Shares of Fossil Group (NASDAQ:FOSL) rose 13% Thursday after the watchmaker showed off progress toward its turnaround in its first-quarter earnings report. 

So what

Revenue in the period fell 18% (15% in constant currency) to $465.3 million, as timepieces have become less necessary in the smartphone era. Nonetheless, that result topped estimates of $456.1 million. The company said comparable retail sales fell 9% in the quarter, but e-commerce sales continued to grow.

The entrance to a Fossil store

Image source: Fossil.

The company experienced significant revenue declines in its three product categories -- watches, leather, and jewelry -- and in both the Americas and Europe. However, in Asia, constant-currency revenue rose 4%, with solid growth in China and India.

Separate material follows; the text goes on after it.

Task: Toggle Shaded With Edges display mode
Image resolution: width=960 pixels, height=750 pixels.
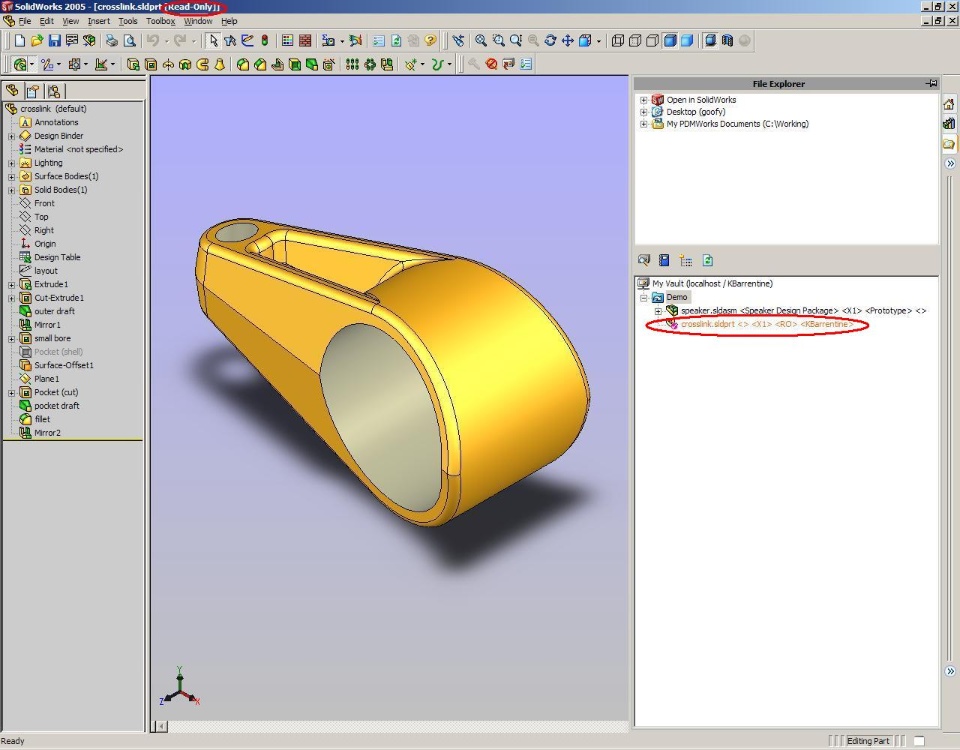Action: click(670, 40)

Gross margin increased by 280 basis points, a promising sign, to 53.3%; this was due to a cutback on sales in the off-price channel, and a favorable mix shift to higher-margin sales in Asia.

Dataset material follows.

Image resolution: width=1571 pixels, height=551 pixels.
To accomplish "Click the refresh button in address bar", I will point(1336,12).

Adjusted loss per share improved from a loss of $0.64 to one of $0.42, beating expectations for a loss of $0.60 per share.

CEO Kosta Kartsotis said: "We began fiscal 2019 reporting sales and earnings that exceeded our expectations. Given the ongoing disruptions in our category, we continue to plan our business conservatively but are operating with a sense of urgency to transform our sales channels and to increase product innovation across our categories."

Now what

Looking ahead, the company sees revenue declining between 7% and 12% for the full year. It also expects pre-tax income of $30 million to $75 million.

While the continuing declines in revenue are troubling, investors are learning to accept them as the company copes with a struggling brick-and-mortar channel and a watch market in transition. However, Fossil seems to be making progress in its turnaround efforts as it moves toward wearables and e-commerce. Growth in China and India also shows that the brand isn't struggling everywhere, and the improvement in gross margin is a positive sign for the bottom line.

The stock is unlikely to return to its previous heights, but Fossil seems to be moving in the right direction for now.